We are going to strengthen the bail provisions with respect to gun offences. We are putting the onus on those alleged criminals to show that they do not pose a threat to public safety and that they will not flee before trial.
Why is it necessary? There are a number of reasons. I think it is only a matter of fairness. If someone wants to get involved with some serious gun crimes, if a person has a pattern of being involved with serious gun crimes, if a person is involved with guns and gangs, particularly in our major cities, what is wrong with putting the onus on such a person to show why he or she should be back out on the street?
There is an interesting product of this particular provision. I have had police officers in both Montreal and Toronto, as well as other law enforcement agencies, who have mentioned something very interesting about that provision. They tell me that this would send out the right message. They say that if individuals who have a pattern of gang-related or serious gun crime offences, if they are back out on the street in a couple of hours, guess what?
That sends out the exact wrong message to the victim. It sends out the wrong message to potential witnesses. Indeed, if that individual is back out on the street, it sends out the wrong message to the neighbourhood. This provision is exactly what we need and it is what this country wants. We are determined to provide it.
I indicated as I began my opening remarks, as I have mentioned on a number of occasions, that one of the important provisions of this bill is that it will raise the age of protection in this country from 14 to 16. Canadians ask why this not been done. I tell people quite honestly that this is not something out of the 20th century; this is something that should have been changed in the 19th century.
That is how long this has been around, and what happens is that it allows adult sexual predators to prey upon individuals as young as 14 and 15 years of age. That is absolutely reprehensible. It is exactly what our party has to take a stand against. That is exactly what we are doing here.
One police officer gave me an example. He told me that they had encountered some character from Texas, about 40 years old, who struck up a correspondence by email with a 14 year old. He comes to Canada and has sexual relations with a 14 year old and the police cannot do anything about it. They cannot do anything.

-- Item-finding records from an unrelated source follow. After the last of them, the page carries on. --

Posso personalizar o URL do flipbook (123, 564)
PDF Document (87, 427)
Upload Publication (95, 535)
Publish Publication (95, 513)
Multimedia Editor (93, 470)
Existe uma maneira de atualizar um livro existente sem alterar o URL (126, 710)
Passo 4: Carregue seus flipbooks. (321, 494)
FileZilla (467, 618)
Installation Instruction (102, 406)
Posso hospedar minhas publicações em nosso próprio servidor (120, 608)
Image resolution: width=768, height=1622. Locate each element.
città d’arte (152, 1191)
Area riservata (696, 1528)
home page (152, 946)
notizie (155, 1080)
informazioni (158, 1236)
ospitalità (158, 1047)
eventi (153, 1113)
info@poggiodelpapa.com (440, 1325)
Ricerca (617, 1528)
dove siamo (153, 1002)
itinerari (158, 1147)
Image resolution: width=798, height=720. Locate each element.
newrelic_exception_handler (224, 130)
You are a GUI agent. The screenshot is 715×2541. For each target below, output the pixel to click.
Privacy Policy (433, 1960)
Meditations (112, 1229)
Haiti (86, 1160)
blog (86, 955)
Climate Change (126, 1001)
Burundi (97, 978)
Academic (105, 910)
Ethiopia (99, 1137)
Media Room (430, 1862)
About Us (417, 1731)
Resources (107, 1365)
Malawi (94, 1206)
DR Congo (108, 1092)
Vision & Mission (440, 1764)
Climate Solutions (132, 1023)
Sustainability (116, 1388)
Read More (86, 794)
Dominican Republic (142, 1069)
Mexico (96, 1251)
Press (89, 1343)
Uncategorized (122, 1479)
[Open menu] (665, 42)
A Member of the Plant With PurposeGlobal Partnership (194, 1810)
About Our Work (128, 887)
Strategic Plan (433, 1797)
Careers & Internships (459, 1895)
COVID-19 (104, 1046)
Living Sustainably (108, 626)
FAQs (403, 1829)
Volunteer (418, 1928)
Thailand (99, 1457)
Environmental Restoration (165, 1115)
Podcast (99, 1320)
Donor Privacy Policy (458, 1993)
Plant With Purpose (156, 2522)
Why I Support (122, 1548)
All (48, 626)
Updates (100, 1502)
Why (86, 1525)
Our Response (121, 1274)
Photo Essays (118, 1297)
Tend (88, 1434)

I have had police officers ask me what they are supposed to tell parents when their 14 year old or 15 year old is being victimized by some of these predators. It is cold comfort to say to parents that we are sorry, it is not the law of Canada and these predators can do that in Canada. That is absolutely wrong and we are absolutely determined to change that.
I appeared before the Senate last Wednesday. I can tell members about some of the feedback I received. Someone said that this would drive youth prostitution underground. I did not know what that was all about. Another point was that this would discourage young people from reporting sexually transmitted diseases. I have no idea where that is coming from.
We are talking about protecting 14 year olds and 15 year olds from sexual predators. This is exactly the kind of law this country should have.
There also are provisions to tighten up and improve Canada's impaired driving laws, providing the framework for the drug recognition expert program to be effective.